[[ Extracted material, beginning ]]

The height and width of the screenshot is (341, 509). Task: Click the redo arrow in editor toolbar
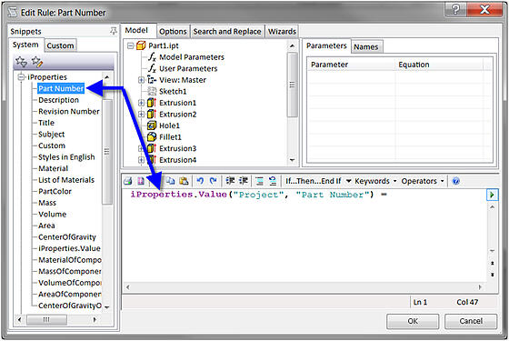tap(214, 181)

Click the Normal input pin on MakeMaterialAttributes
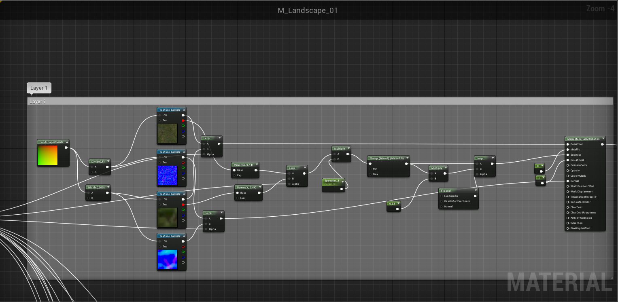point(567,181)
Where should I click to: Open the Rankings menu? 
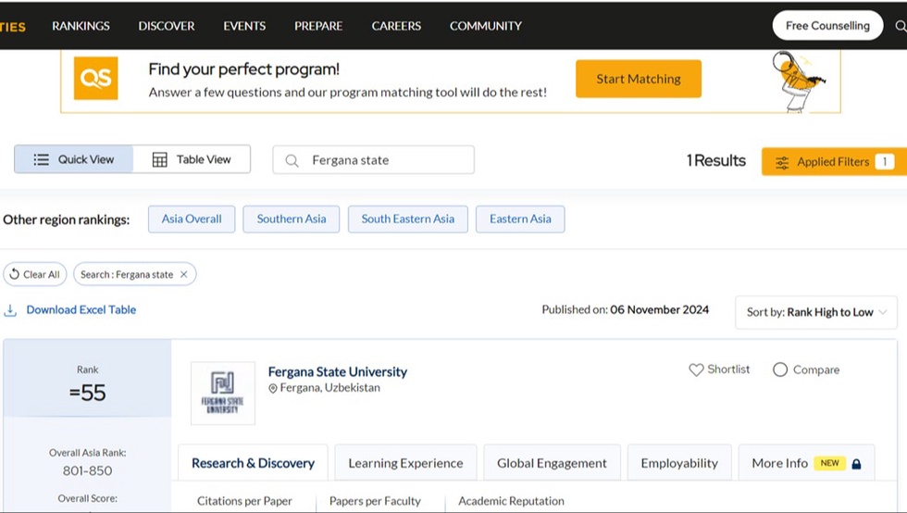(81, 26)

[[ Extracted material, end ]]

If a record contains a picture, leave the picture out and return everything else exactly.

The height and width of the screenshot is (341, 509). Task: Click the redo arrow in editor toolbar
tap(214, 181)

Click the Normal input pin on MakeMaterialAttributes
point(567,181)
Where should I click to: Open the Rankings menu? 
(81, 26)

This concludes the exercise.